I found Elise’s character charming and winsome. I had a hard time understanding why it was hard for her to make friends. I’d have wanted to be her friend in a heartbeat. High school is really rough for some folks, however, and I don’t exclude myself from that description. In some ways, this book tackles bullying in high school almost as well as Judy Blume’s Blubber does for elementary school. Nowadays, kids cannot escape it even at home, and Elise becomes the target of a cyberbully who creates a blog using Elise’s name. However, when she goes to Start, she can be herself, and she makes friends who like her for who she is.

I enjoyed Elise’s voice in this story. She reminds me a bit of Holden Caulfield in the way in which her voice is captured, but I would say she has a higher probability of turning out all right, especially given she has a caring family.

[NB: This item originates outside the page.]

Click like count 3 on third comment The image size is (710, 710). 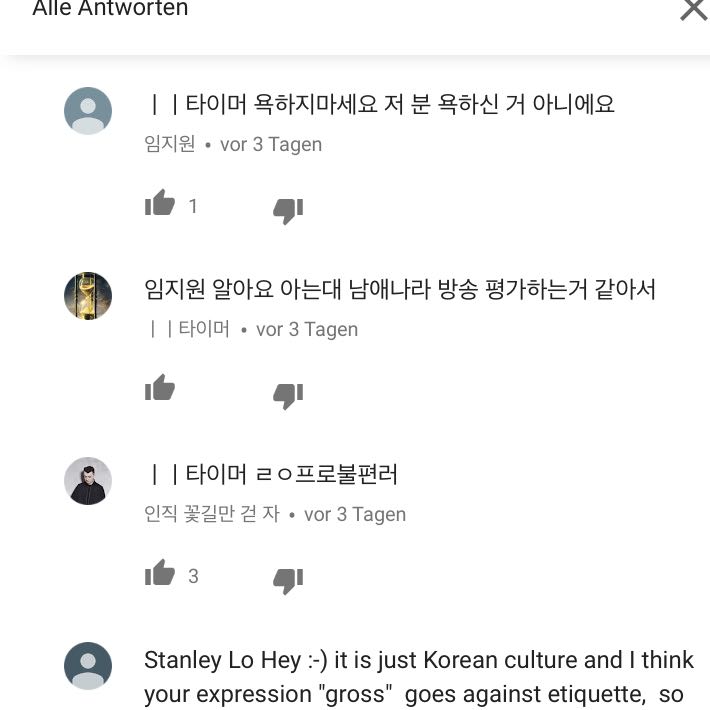point(193,576)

As a bonus, the book has a recommended listening list. However, not everything on the list appears in the story and not everything in the story is on the list, so you might want to take notes as you go. I have the beginnings of a Spotify playlist with all the songs and/or bands mentioned in the book.

Rating: ★★★★½

Review: Into the Wild, Jon Krakauer

Into the Wild

“I went to the woods because I wished to live deliberately, to front only the essential facts of life, and see if I could not learn what it had to teach, and not, when I came to die, discover that I had not lived.”

Henry David Thoreau

My sister gave me a copy of Jon Krakauer’s book Into the Wild for Christmas so many years ago now that I can’t remember, and I’m a little embarrassed that it has taken me so long to finally read it. I think what finally convinced me to read it at last was the recent publication of Carine McCandless’s own memoir, The Wild Truth. I had previously read Jon Krakauer’s article, “How Chris McCandless Died” in The New Yorker.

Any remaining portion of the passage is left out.